Masih maraknya aksi rasisme di persepakbolaan Eropa memang menimbulkan kegelisahan tersendiri
Insiden berbau rasial memang bukan hal baru di persepakbolaan Italia dalam beberapa waktu terakhir. Klub Lazio dan Internazionale Milan baru-baru ini juga dinyatakan bersalah oleh komisi disiplin federasi sepak bola Italia. Mereka mendapat hukuman sebagian tribun penonton dikosongkan. Namun hukuman ini hanya berlaku jika terjadi sekali lagi aksi rasisme oleh pendukung mereka. Bagi Powar, --yang juga menjabat penasihat Konfederasi Sepak Bola Eropa, UEFA--tindakan federasi Italia ini sangat absurd. “Ini bukan melulu problem satu atau dua negara, tapi seluruh Eropa,” ujar Powar.

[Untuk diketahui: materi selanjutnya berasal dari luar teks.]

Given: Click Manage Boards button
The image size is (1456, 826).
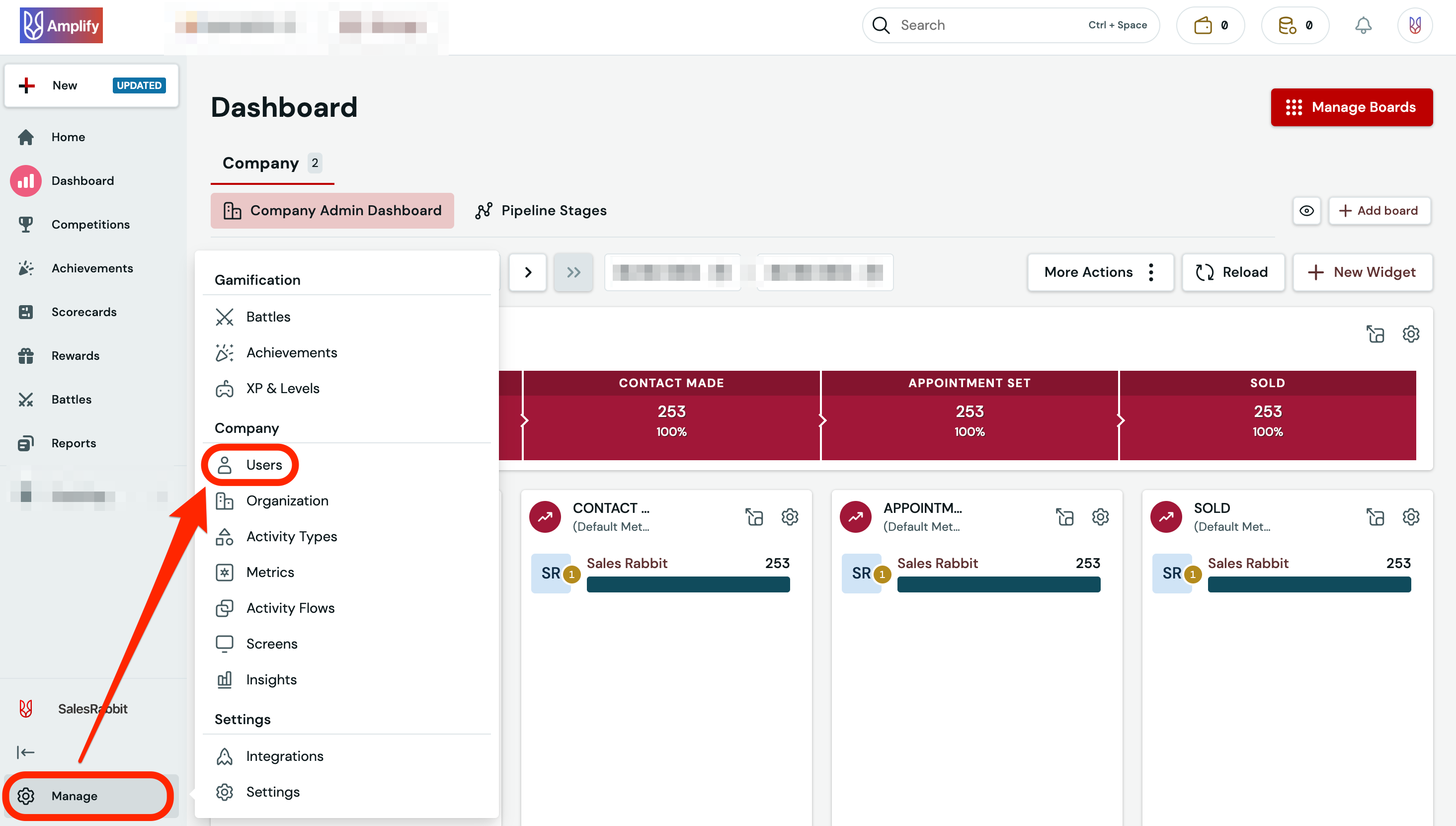Looking at the screenshot, I should (1351, 107).
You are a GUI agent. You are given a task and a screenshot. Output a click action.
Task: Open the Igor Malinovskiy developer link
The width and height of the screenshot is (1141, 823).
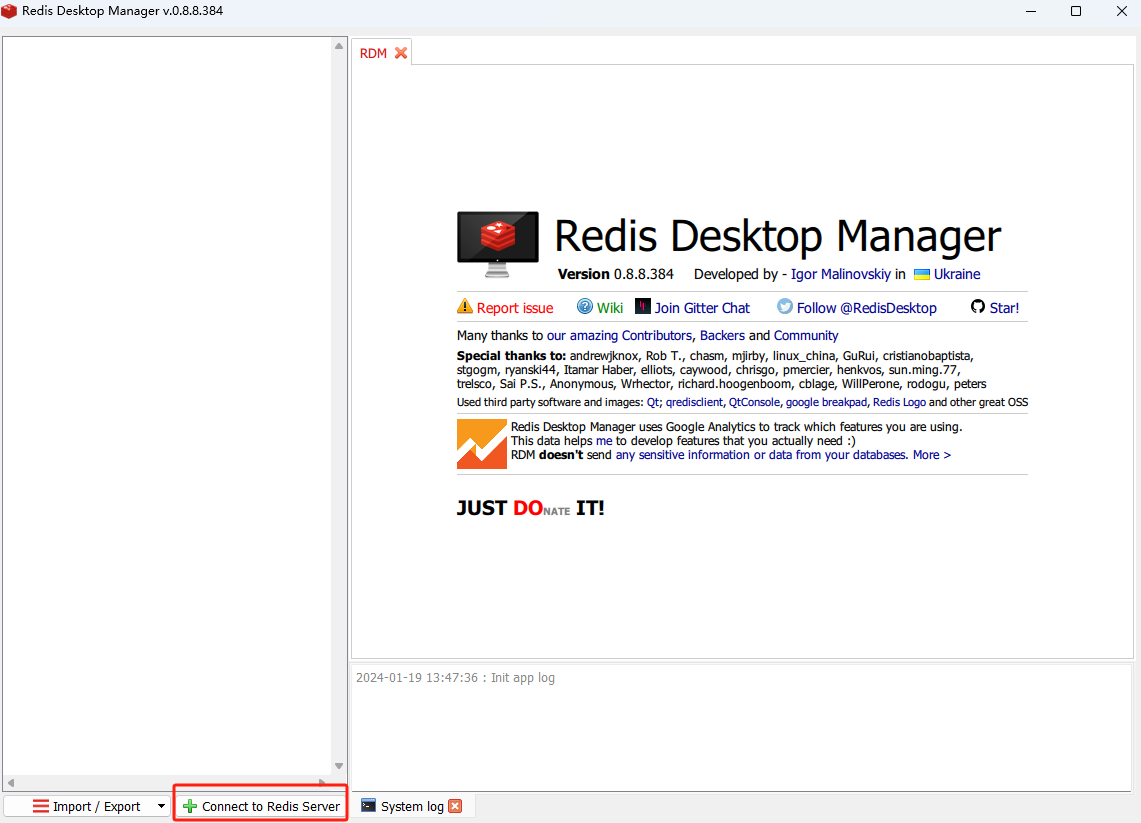(841, 274)
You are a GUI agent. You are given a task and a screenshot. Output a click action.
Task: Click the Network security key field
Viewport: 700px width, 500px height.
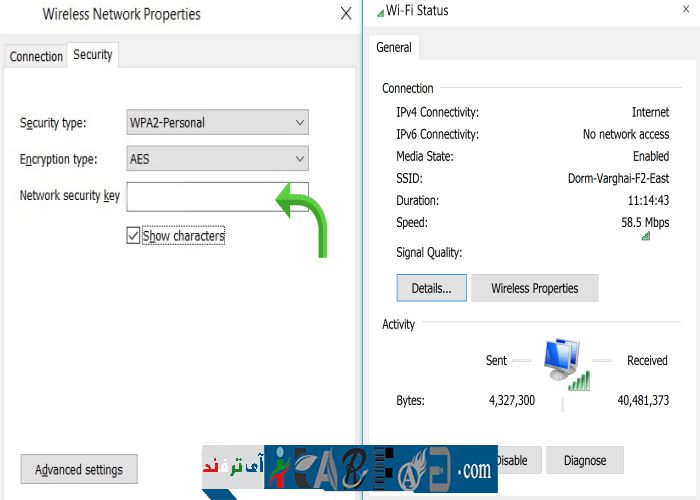pyautogui.click(x=200, y=196)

Masih maraknya aksi rasisme di persepakbolaan Eropa memang menimbulkan kegelisahan tersendiri. Hukuman denda terhadap klub yang diberlakukan sebelum 2013, rupanya tidak mengurangi tindakan barbar para pendukung, terutama mereka yang menyebut dirinya pendukung garis keras, ultra, dll. Beruntung tindakan protes yang dilakukan pemain AC Milan Kevin-Prince Boateng, beberapa musim lalu, yang mendapat dukungan seluruh pemain dan manajemen klub menggerakan para pemangku kepentingan untuk menerapkan hukuman yang lebih keras terhadap kasus rasisme.
Meski demikian, dengan insiden yang selalu berulang di Italia, juga Perancis, atau di Inggris, upaya memerangi aksi rasisme tidak bisa hanya dilakukan pemain, klub, federasi bahkan FIFA. Pencinta sepak bola harus mulai melakukan apa yang dilakukan Hennick di Fenway Park, tegas menolak dan berindak melawan rasisme.
Hennick menolak untuk menjadi mayoritas diam (silent majority) yang selama ini membiarkan tindakan-tindakan rasis mencemari olahraga. Dalam benaknya, diam berarti membenarkan hal buruk terjadi dalam masyarakat.
Hennick yang beristrikan perempuan keturunan Haiti mengatakan, pengalamannya di Fenway Park tidak membuatnya kecewa. Dia juga tetap mencintai Boston sebagai kota yang ramah. “Saya dan istri bahagia tinggal di sini. Saya tidak merasa tidak nyaman berjalan di pusat kota bersama keluarga dengan ras campuran,” ujarnya.
“Anak saya tidak tahu apa yang terjadi, dan dia menikmati malam itu. Dia ingin sekali kembali ke Fenway. Semua tim olahraga harus melakukan segalanya yang mereka mampu untuk mengarahkan perilaku pendukungnya,”lanjut Hennick yang menurut Sam Kennedy, Presiden Red Sox, telah memberi energi untuk memerangi rasisme secara lebih total.